# Problem
Can you reproduce every item below word for word, leaving the pictures out of your answer?

# Data for this exercise
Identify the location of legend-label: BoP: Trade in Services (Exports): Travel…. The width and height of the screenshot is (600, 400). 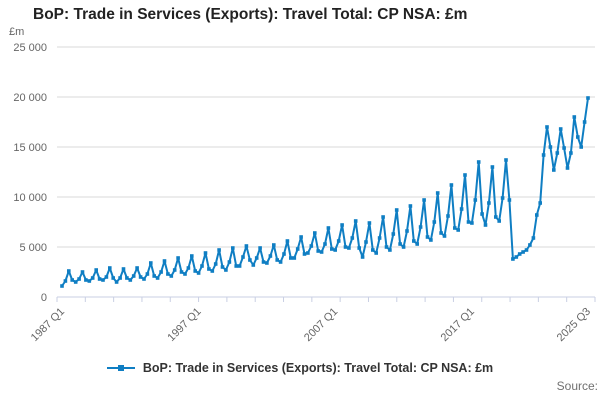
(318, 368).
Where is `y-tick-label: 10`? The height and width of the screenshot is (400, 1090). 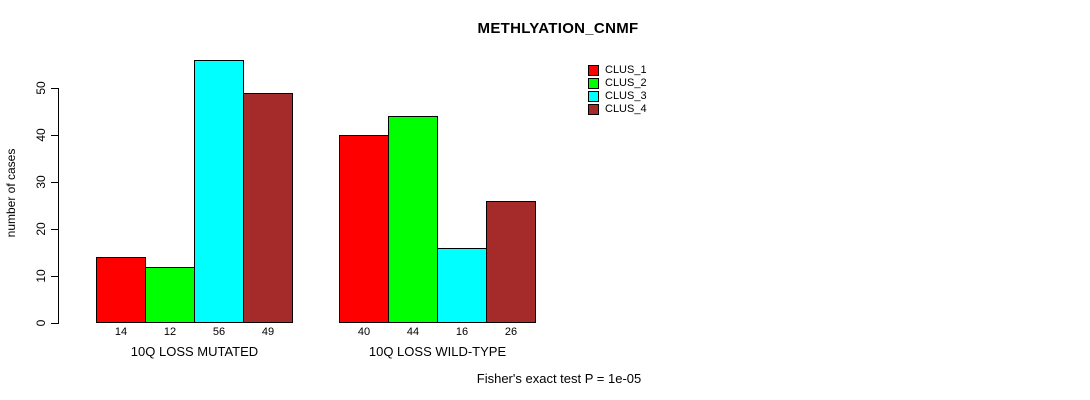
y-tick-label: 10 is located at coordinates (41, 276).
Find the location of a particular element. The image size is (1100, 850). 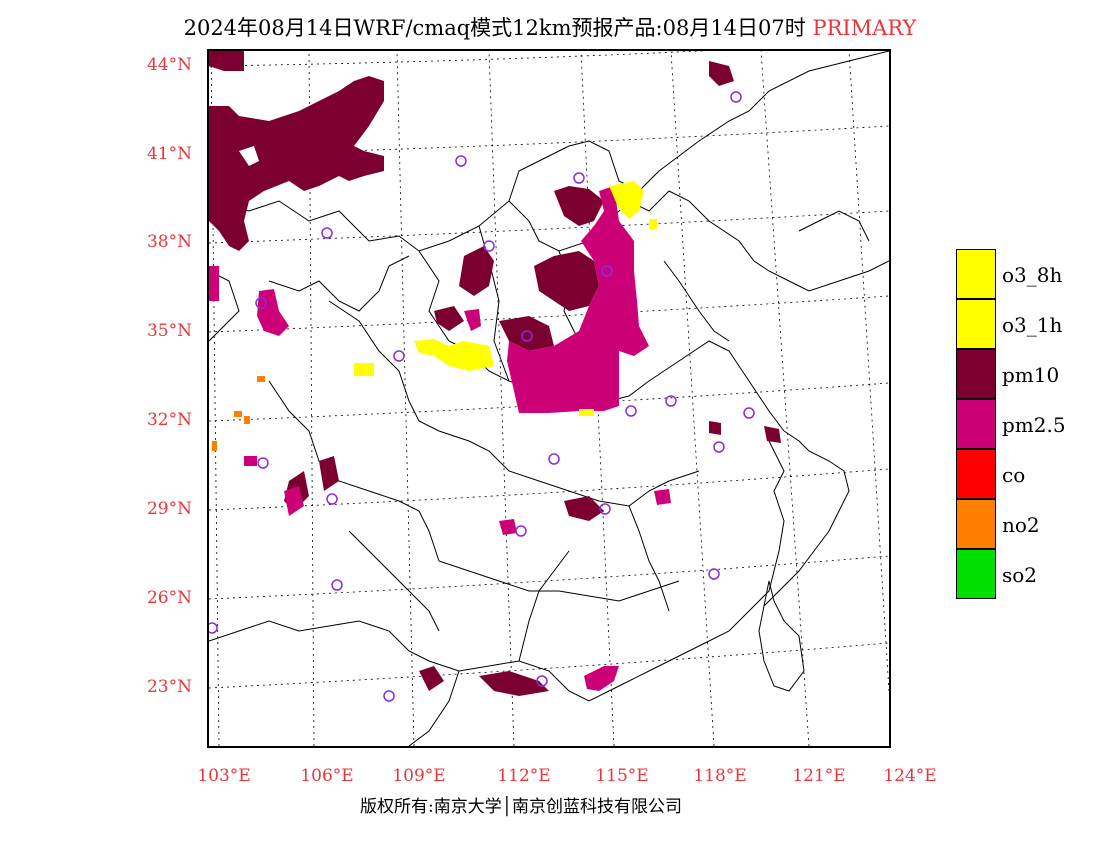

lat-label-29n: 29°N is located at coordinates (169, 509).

# Task response
Identify the location of legend-label: BoP: Trade in Services (Exports): Travel…. The width and height of the screenshot is (600, 400). 
(318, 368).
Where is `y-tick-label: 10`? The height and width of the screenshot is (400, 1090). 
y-tick-label: 10 is located at coordinates (41, 276).
Find the location of a particular element. The image size is (1100, 850). 

lat-label-29n: 29°N is located at coordinates (169, 509).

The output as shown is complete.